Als die beer jou had willen aanvallen, zei zijn verstand, dan zou hij dat echt wel gedaan hebben. Het is iets wat je moet proberen te begrijpen, dacht hij, niet iets om voor op de vlucht te slaan. De beer at frambozen.

Geen mensen.

De beer maakte helemaal geen aanstalten om jou te ver-wonden of te bedreigen. Hij kwam overeind om je te zien, om je even goed te bekijken, en toen ging hij gewoon verder met frambozen eten. Het was een grote beer, maar hij wilde jou niet grijpen, wilde jou geen kwaad doen.

Brian keerde zich om en keek weer naar de frambozenstruiken. De beer was weg, de vogels zongen en hij zag niets wat hem kwaad zou kunnen doen. Het gevaar was weg, dacht hij, voelde hij. 's Nachts, in de stad, was er soms gevaar. Je kon 's avonds in het donker het park niet in vanwege het gevaar. Maar hier had de beer alleen maar naar hem gekeken en was doorgelopen en bovendien, die frambozen waren zo lekker.

Zo lekker. Zo zoet en heerlijk, en zijn lichaam was zo leeg.

De beer had eigenlijk laten merken dat hij het niet erg vond om ze te delen. Hij was gewoon bij hem weggelopen.

Ten slotte bedacht Brian dat als hij niet terugging om frambozen te halen, hij vanavond weer buikpijnkersen moest eten.

Dat gaf de doorslag en langzaam liep hij terug naar de plaats waar de frambozenstruiken stonden en bleef de hele morgen plukken. Alleen was hij nu heel voorzichtig en één keer kreeg hij de schrik van zijn leven, toen een eekhoorn de dennennaalden onder aan een boom liet ritselen.

Tegen de middag, de zon stond bijna recht boven hem, begonnen er meer wolken te komen en werd het opeens donkerder. Even later begon het te regenen. Brian pakte op wat hij geplukt had en rende terug naar de schuilplaats.

Hij had misschien een kilo frambozen gegeten en had nog zo'n anderhalve kilo in zijn anorak-tas.

Hij was net op tijd bij de schuilplaats, want het werd een complete wolkbreuk. De regen kwam met grote vlagen naar beneden. Al snel was het zand doorweekt en liepen er stroompjes water in de richting van het meer.
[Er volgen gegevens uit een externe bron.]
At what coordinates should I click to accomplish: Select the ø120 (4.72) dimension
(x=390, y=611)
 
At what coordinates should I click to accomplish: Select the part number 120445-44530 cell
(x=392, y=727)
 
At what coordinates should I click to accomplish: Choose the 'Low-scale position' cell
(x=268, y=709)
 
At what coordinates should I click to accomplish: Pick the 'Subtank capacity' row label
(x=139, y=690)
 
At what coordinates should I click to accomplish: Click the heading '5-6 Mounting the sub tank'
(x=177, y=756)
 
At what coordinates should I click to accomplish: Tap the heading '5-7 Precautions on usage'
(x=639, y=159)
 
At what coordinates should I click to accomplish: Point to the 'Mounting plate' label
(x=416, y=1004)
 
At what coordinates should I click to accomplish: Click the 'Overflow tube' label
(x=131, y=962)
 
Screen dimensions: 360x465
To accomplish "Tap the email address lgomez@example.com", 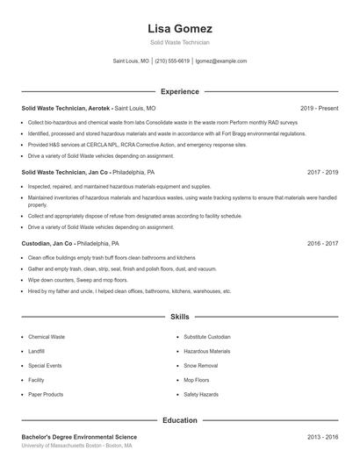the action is click(221, 61).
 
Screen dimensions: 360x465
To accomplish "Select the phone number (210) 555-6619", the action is click(173, 61).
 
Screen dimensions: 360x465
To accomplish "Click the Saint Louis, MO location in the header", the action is click(132, 61).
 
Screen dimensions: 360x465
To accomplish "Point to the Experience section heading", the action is click(180, 91).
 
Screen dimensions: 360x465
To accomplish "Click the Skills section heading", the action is click(180, 316).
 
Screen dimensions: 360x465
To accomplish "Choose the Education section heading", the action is click(180, 420).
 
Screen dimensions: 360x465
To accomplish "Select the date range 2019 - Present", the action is click(319, 108).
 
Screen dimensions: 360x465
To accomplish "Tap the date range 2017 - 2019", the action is click(323, 173).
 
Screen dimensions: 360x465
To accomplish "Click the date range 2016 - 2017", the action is click(323, 243).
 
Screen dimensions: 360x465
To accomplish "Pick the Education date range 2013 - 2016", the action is click(323, 436).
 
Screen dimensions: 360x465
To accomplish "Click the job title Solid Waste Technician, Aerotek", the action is click(65, 108).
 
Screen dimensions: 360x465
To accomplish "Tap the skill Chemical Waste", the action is click(47, 336).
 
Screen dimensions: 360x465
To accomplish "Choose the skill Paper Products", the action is click(46, 394).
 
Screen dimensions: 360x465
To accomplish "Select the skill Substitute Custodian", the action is click(207, 336).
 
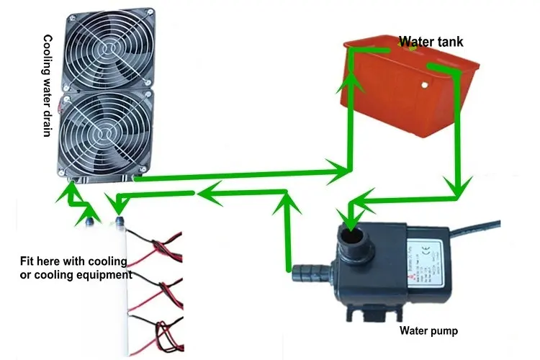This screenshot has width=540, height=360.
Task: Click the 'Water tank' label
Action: click(431, 41)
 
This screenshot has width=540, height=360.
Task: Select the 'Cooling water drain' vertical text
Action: click(49, 87)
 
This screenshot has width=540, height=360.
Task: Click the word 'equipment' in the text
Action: click(107, 274)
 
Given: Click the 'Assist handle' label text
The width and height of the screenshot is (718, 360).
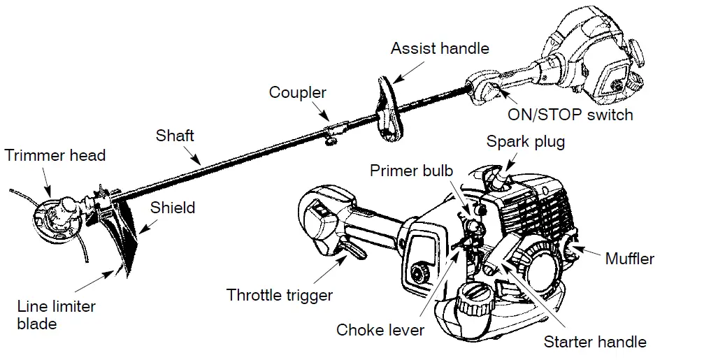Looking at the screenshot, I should (x=440, y=49).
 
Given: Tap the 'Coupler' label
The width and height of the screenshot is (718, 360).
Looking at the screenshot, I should (x=298, y=92).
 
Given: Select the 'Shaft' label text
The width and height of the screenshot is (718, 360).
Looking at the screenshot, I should (x=175, y=135).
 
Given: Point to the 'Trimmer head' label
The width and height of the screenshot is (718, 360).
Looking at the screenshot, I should (x=55, y=155).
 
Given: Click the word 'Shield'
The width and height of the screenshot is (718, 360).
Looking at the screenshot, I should (x=173, y=208).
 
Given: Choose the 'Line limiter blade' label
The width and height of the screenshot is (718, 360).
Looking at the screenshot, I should (x=57, y=315).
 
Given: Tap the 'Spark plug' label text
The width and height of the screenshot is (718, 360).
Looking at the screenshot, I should (x=526, y=142).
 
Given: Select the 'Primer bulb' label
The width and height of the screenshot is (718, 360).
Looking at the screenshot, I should (x=412, y=171).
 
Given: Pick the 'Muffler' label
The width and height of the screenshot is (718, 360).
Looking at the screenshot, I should (x=630, y=259).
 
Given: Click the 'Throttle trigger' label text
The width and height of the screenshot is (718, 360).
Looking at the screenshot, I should (x=280, y=295).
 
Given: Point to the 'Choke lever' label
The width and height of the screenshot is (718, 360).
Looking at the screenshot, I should (x=380, y=330).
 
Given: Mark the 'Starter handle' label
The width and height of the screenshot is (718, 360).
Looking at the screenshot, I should (x=595, y=342).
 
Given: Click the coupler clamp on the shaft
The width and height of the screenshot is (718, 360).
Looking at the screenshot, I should (x=334, y=130).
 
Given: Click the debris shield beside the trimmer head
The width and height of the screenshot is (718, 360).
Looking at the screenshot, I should (x=129, y=231).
Brian begon de frambozen die hij geplukt had op het bergje met de rijpe buikpijnkersen te leggen. Het viel hem op dat zijn jack vochtig was van het frambozensap. De frambozen waren natuurlijk veel zachter dan de buikpijnkersen en kennelijk waren ze platgedrukt door hun eigen gewicht.

Toen hij het jack omhooghield en naar de onderkant keek, zag hij de rode vloeistof erdoor lekken. Hij veegde er met zijn vinger langs en ontdekte dat het sap zoet en fris was, zoals frisdrank zonder prik. Hij grinnikte en ging op het zand liggen, hield de zak boven zijn gezicht en liet het vocht in zijn mond druppelen.

Buiten stroomde de regen, maar Brian lag op zijn rug en dronk het stroperige sap van de frambozen. Hij lag droog en de pijn was bijna weg, zijn stijfheid ook, zijn buik was gevuld en hij had een lekkere smaak in zijn mond.

Voor de eerste keer sinds hij neergestort was, dacht hij niet aan zichzelf, of aan zijn eigen leven. Brian vroeg zich af of de beer net zo verbaasd was geweest als hij, toen hij zomaar een vreemd levend wezen ontdekte bij de frambozen.

Tegen de avond liep Brian naar het meer en waste het kleverige sap van zijn handen en zijn gezicht. Vervolgens ging hij terug om voorbereidingen te treffen voor de nacht.

Hij had nu wel aangenomen dat de beer hem niets wilde doen, maar hij moest er toch nog steeds aan denken. Toen het donker werd in de schuilplaats haalde hij dan ook zijn hakbijl uit de riem en legde die naast zijn hoofd, zijn hand op het handvat. Het werd nacht en Brian viel in slaap.